** start of Records provided **

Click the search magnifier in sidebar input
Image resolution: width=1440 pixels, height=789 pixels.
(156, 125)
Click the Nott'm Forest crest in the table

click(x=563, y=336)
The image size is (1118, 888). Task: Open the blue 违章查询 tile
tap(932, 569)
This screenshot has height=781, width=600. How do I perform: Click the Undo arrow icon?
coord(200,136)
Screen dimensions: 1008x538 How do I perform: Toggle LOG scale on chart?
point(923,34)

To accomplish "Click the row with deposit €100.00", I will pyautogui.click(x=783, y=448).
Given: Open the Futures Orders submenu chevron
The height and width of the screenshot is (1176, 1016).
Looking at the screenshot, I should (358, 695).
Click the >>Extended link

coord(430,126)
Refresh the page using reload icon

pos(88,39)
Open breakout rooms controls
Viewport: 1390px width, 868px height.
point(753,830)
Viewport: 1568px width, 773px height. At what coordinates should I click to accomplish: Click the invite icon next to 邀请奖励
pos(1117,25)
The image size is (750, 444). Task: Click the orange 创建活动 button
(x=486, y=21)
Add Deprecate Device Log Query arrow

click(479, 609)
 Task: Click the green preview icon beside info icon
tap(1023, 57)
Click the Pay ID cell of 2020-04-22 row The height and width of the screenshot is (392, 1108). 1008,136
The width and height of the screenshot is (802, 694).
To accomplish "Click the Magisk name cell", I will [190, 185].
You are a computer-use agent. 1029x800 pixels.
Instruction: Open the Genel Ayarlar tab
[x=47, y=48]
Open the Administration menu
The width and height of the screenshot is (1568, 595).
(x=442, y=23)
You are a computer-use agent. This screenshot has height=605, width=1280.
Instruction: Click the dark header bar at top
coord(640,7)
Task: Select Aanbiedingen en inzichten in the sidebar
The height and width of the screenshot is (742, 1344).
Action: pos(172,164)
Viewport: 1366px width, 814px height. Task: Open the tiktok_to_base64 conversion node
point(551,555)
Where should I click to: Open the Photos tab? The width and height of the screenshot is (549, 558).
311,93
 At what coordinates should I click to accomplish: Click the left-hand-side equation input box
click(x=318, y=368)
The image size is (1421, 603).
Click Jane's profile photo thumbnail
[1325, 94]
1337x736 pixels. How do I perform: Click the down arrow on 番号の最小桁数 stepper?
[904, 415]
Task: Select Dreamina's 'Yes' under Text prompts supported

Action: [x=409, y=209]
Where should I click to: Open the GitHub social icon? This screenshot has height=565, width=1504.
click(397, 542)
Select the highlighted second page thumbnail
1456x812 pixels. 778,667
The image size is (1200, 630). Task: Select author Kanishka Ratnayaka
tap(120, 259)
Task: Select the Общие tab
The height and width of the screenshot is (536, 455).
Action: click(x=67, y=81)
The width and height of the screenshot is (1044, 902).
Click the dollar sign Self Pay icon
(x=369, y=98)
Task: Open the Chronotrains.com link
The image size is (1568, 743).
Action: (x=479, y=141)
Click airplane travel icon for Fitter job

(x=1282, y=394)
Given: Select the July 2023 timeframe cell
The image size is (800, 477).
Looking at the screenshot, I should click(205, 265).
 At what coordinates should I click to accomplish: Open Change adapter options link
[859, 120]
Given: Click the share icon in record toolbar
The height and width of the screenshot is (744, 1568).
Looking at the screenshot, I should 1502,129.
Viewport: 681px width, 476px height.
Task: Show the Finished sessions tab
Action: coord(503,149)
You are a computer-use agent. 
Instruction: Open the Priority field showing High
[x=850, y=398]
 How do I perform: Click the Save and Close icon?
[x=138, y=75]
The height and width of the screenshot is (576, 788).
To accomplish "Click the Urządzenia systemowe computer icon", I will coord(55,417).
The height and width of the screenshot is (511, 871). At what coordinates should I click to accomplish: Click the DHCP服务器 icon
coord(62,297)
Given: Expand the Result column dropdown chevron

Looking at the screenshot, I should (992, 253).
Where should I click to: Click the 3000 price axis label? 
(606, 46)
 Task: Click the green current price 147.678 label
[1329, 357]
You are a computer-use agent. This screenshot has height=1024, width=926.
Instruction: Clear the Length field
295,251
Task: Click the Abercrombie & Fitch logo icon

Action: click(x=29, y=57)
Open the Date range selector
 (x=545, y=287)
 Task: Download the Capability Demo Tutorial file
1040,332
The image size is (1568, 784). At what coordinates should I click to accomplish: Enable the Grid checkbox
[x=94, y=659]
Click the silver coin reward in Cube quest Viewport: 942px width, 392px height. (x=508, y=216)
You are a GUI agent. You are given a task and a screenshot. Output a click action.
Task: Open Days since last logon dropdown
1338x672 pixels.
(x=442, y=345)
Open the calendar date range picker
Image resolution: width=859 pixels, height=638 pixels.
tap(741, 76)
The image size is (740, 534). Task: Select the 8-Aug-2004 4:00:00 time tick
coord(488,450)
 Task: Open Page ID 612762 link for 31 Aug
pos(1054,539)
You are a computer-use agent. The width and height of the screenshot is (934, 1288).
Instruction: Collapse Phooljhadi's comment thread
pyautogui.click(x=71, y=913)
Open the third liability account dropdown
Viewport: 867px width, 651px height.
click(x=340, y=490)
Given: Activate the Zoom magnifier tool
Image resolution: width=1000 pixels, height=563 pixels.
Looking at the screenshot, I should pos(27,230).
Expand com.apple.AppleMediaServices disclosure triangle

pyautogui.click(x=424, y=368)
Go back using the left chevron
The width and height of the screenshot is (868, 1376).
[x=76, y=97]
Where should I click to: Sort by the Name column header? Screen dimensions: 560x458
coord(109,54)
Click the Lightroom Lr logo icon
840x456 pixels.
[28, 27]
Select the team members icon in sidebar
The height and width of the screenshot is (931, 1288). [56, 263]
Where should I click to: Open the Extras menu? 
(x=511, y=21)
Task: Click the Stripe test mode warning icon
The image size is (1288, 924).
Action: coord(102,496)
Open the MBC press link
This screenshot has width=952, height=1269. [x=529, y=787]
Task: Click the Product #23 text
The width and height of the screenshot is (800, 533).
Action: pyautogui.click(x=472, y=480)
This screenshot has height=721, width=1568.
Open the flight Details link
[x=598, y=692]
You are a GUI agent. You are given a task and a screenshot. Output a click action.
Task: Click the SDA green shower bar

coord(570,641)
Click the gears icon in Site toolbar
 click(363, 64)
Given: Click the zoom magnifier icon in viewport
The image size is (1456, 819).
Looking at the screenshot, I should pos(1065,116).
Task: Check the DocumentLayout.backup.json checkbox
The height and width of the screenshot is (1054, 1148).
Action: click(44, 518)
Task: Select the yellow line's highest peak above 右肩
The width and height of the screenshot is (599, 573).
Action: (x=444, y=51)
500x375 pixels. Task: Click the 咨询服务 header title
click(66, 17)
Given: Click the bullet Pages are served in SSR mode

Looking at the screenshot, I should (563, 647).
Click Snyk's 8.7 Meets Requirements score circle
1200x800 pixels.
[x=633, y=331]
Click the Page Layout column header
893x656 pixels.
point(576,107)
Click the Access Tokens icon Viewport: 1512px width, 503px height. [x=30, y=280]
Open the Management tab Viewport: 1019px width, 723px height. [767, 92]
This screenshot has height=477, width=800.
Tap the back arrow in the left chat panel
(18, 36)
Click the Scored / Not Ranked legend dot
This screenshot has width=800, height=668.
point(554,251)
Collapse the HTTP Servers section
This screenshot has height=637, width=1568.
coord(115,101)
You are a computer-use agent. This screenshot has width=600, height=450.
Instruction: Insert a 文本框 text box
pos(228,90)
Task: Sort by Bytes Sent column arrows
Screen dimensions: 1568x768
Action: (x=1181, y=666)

** end of Records provided **

### What is being asked
Reproduce the material from the line containing "Task: Select Dreamina's" to the line containing "(x=545, y=287)", both lines included, with every line copied verbatim.

### Result
Task: Select Dreamina's 'Yes' under Text prompts supported

Action: [x=409, y=209]
Where should I click to: Open the GitHub social icon? This screenshot has height=565, width=1504.
click(397, 542)
Select the highlighted second page thumbnail
1456x812 pixels. 778,667
The image size is (1200, 630). Task: Select author Kanishka Ratnayaka
tap(120, 259)
Task: Select the Общие tab
The height and width of the screenshot is (536, 455).
Action: click(x=67, y=81)
The width and height of the screenshot is (1044, 902).
Click the dollar sign Self Pay icon
(x=369, y=98)
Task: Open the Chronotrains.com link
The image size is (1568, 743).
Action: (x=479, y=141)
Click airplane travel icon for Fitter job

(x=1282, y=394)
Given: Select the July 2023 timeframe cell
The image size is (800, 477).
Looking at the screenshot, I should click(205, 265).
 At what coordinates should I click to accomplish: Open Change adapter options link
[859, 120]
Given: Click the share icon in record toolbar
The height and width of the screenshot is (744, 1568).
Looking at the screenshot, I should 1502,129.
Viewport: 681px width, 476px height.
Task: Show the Finished sessions tab
Action: coord(503,149)
You are a computer-use agent. 
Instruction: Open the Priority field showing High
[x=850, y=398]
 How do I perform: Click the Save and Close icon?
[x=138, y=75]
The height and width of the screenshot is (576, 788).
To accomplish "Click the Urządzenia systemowe computer icon", I will coord(55,417).
The height and width of the screenshot is (511, 871). At what coordinates should I click to accomplish: Click the DHCP服务器 icon
coord(62,297)
Given: Expand the Result column dropdown chevron

Looking at the screenshot, I should (992, 253).
Where should I click to: Click the 3000 price axis label? 
(606, 46)
 Task: Click the green current price 147.678 label
[1329, 357]
You are a computer-use agent. This screenshot has height=1024, width=926.
Instruction: Clear the Length field
295,251
Task: Click the Abercrombie & Fitch logo icon

Action: click(x=29, y=57)
Open the Date range selector
 (x=545, y=287)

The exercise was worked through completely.